Thursday, September 11, 2008

meris vs. T-rex

So here’s the story of why I sought out a book about gun safety for preschoolers in the first place.

One of the stops on our family road trip this summer was Wall Drug, a sprawling, campy rest stop in South Dakota, right near the entrance to Badlands National Park. It is enough of an attraction to be one of the 500 places listed in 500 Places to Take your Kids Before They Grow Up (my Father’s Day gift to Ariel this year). I suppose it’s a decent place to make a stop if you’re in the area. Actually, it’s pretty much the only place to stop if you’re in the area. I know this because we spent the night a handful of miles away in Kadoka, which was the tiniest, most rural little town-ish place I’ve been in a long, long time, especially in this country.
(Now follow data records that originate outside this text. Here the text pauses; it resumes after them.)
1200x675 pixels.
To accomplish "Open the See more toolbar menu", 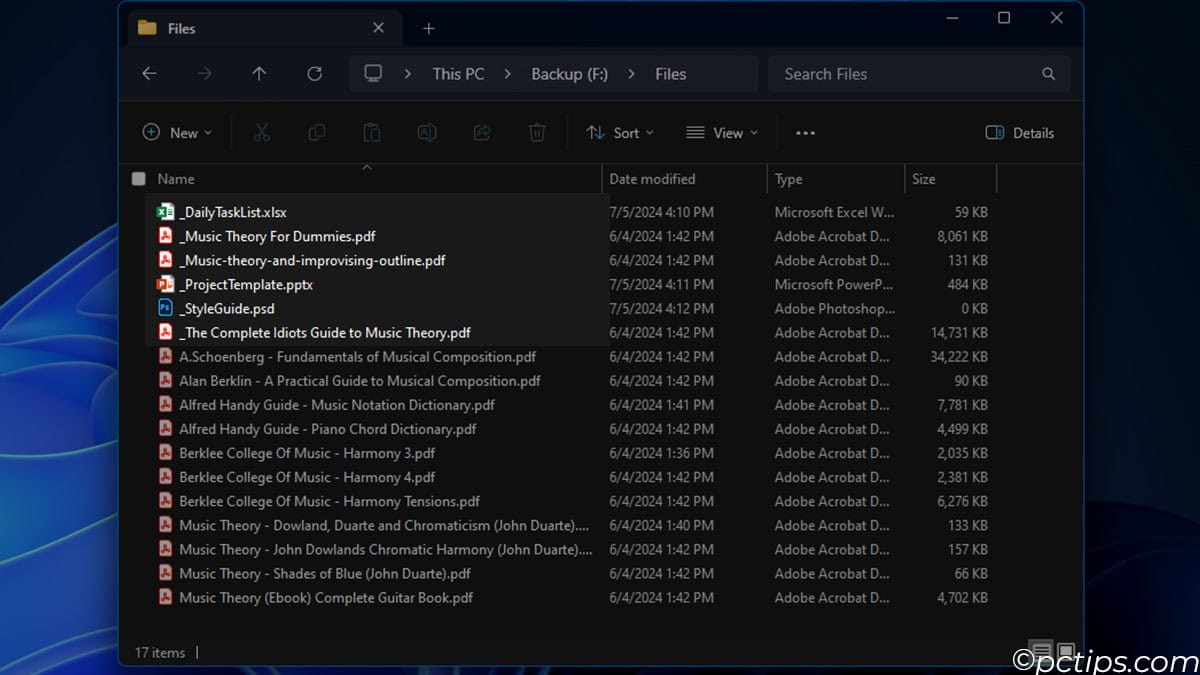I will tap(805, 132).
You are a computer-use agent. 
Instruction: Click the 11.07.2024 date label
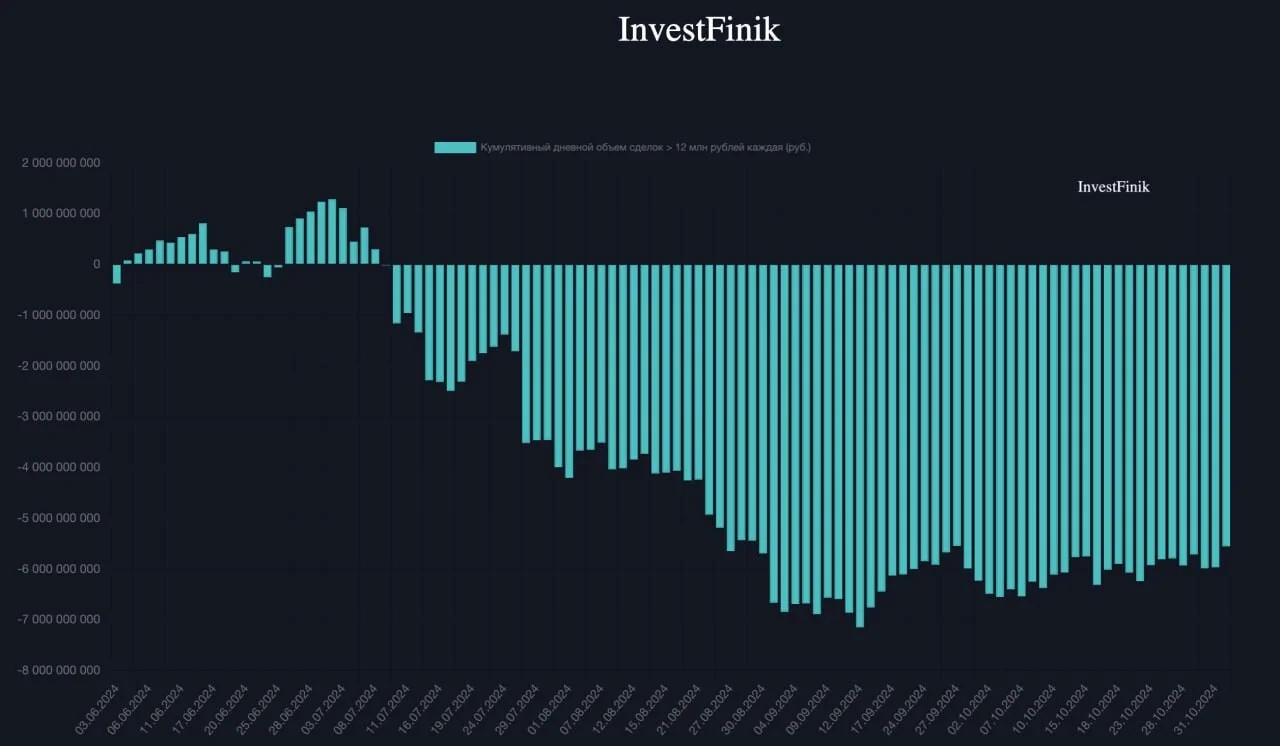pos(388,710)
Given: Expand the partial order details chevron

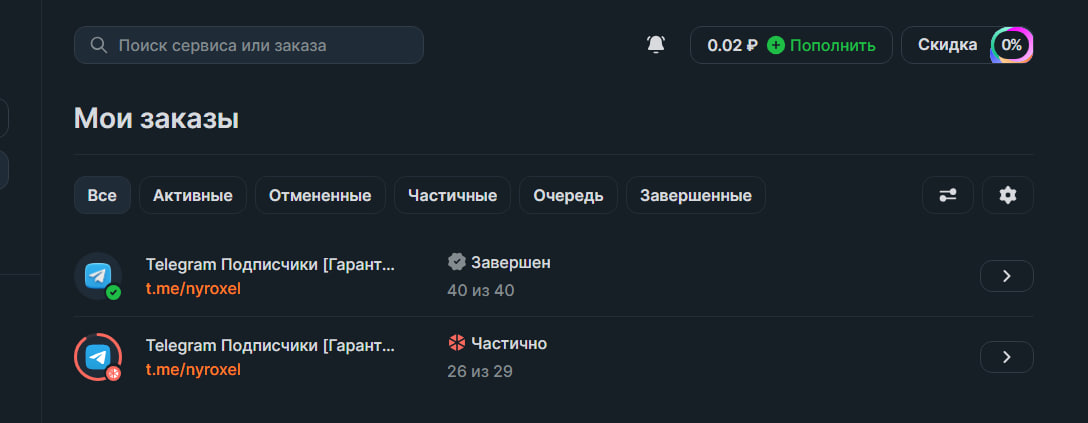Looking at the screenshot, I should coord(1006,357).
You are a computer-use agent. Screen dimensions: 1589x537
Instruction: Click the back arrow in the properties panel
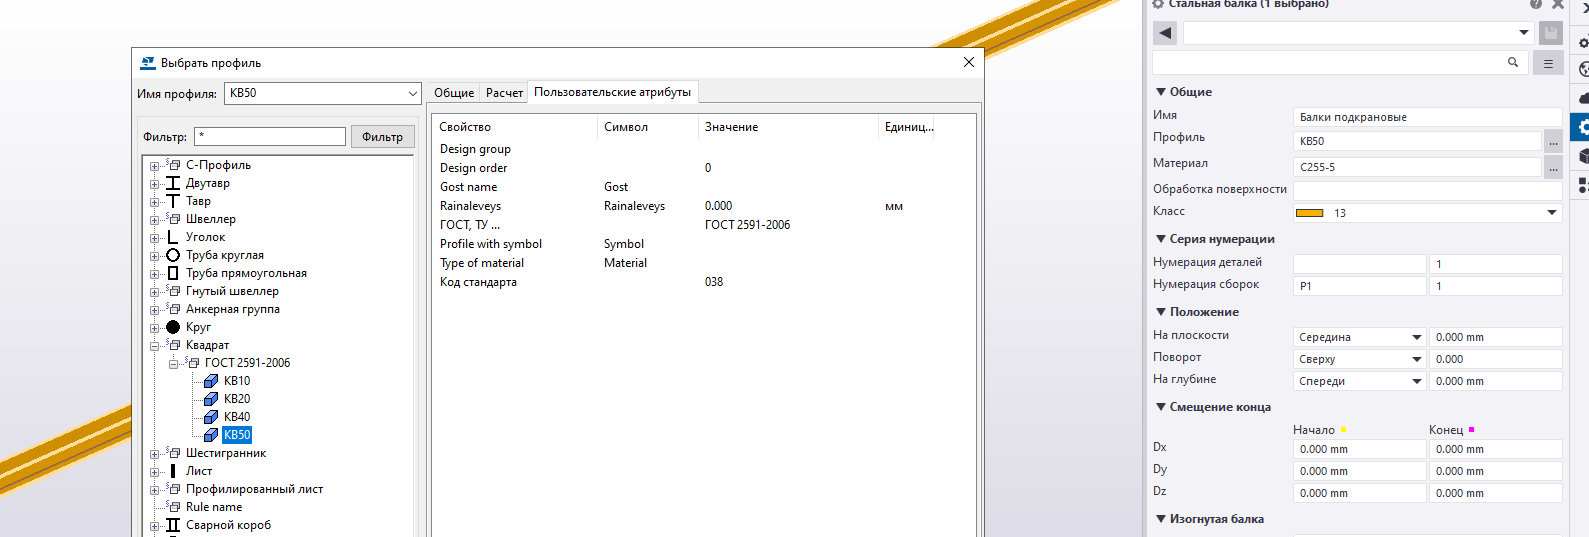pyautogui.click(x=1165, y=33)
Anyway, one of the many attractions at Wall Drug is an animatronic Tyrannosaurus rex. I didn’t take a photo, so bear with the explanation: the T-rex (we’ll call him Rex) is a good 15 feet tall, but all that is visible is his (when I stop and think about it, I guess I assume most T-rexes are male) head. He is standing in a jungle environment, but is behind a solid gate with an electrified wire running along the top. Basically, he’s in a dinosaur holding pen out of Jurassic Park. While we stood waiting for Rex to roar (every 12 minutes), a little boy stood aiming his brand-new toy shotgun at the poor, trapped reptile.

“What is that?” asked Meris, when the boy caught his attention. His eyes widened a bit with curiosity and excitement every time the boy made a shooting sound effect.
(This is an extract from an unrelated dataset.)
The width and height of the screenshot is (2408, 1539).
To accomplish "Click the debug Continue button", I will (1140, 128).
“It’s a gun,” said the boy.

“Can I hold it?” Meris shyly squealed. His voice really did pitch up, as if he already knew how the boy would respond. The boy ignored Meris, and continued to repeatedly pop Rex.

About 10 seconds after steam started to rise from the jungle and Rex erupted into a roar, complete with head thrashing, eyes flashing red, Meris managed to spit out, “Let’s go out from here.” So we went on to some of the tamer and wetter adventures to be had at Wall Drug. End of story, until….

The next day, we stopped at McDonald’s for lunch. Meris sat down with his first (to my knowledge, anyway) Happy Meal. The toy was a Spy Gear secret message pen, which happened to be roughly the shape of a gun. Meris entertained himself at the table, telling me that he was “firing T-Rex” and making the appropriate sound effects. I wasn’t quite sure whether to try and discourage him, so I asked, “Won’t the dinosaur be hurt if you shoot it?”

“No, Mommy, it will be dead,” he replied.

“How do you know that? Who told you about guns?” I truly had no idea where he had gathered these particular facts about how the world works. I’d never heard him talk about guns, nor seen him pretend that his hand or stick was a weapon.

“Oh, Imo Kim told me,” he said. And he stuck by his story when I asked him the same question some time later.

My sister Kim’s response was perfect. “Oh, that kid can’t keep a secret!” she laughed. The truth is that we’ll never know where he picked up on the wonderful world of gun play—it’s just yet another example of how carefully Meris is observing and remembering everything that goes on around him.